(INPUT DATA begins)

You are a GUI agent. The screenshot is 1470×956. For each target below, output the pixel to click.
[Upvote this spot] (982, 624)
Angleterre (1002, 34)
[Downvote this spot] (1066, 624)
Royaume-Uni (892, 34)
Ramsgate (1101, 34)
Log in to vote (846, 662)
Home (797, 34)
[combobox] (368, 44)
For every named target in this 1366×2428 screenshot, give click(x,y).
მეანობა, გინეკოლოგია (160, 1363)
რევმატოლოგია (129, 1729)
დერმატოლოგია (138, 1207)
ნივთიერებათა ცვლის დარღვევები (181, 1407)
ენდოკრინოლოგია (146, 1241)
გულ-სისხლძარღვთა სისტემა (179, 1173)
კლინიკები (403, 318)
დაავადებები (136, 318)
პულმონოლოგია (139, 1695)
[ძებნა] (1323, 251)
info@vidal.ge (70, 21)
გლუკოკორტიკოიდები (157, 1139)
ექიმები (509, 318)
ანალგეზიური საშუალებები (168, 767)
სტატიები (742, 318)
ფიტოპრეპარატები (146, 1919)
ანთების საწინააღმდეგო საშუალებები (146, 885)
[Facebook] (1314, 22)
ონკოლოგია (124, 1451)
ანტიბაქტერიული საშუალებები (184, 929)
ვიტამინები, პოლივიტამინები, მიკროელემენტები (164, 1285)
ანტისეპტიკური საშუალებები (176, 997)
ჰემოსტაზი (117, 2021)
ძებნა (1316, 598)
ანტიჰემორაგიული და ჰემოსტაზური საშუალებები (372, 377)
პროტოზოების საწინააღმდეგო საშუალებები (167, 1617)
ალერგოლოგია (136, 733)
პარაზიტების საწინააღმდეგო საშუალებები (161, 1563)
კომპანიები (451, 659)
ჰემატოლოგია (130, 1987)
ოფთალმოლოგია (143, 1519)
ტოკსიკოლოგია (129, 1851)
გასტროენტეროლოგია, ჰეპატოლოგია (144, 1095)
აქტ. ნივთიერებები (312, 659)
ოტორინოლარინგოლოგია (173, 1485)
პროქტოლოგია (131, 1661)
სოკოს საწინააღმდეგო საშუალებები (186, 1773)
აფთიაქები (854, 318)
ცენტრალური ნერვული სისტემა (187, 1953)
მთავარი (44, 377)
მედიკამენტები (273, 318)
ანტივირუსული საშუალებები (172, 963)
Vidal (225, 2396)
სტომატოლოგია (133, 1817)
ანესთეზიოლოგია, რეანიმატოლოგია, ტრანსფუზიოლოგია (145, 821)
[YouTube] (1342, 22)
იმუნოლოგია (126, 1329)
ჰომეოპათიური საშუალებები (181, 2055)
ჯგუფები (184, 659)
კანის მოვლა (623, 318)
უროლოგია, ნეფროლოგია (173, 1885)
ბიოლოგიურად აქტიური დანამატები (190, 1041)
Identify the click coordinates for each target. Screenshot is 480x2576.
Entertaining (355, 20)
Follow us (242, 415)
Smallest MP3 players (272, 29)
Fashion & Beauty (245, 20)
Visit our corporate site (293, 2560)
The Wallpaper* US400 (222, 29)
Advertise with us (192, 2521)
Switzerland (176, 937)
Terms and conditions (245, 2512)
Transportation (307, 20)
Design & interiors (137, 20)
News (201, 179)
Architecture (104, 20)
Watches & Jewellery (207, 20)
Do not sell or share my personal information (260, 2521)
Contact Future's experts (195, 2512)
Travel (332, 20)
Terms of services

(INPUT DATA ends)

Show each line of the records above containing "spot".

*FINISHED EXERCISE:*
[Upvote this spot] (982, 624)
[Downvote this spot] (1066, 624)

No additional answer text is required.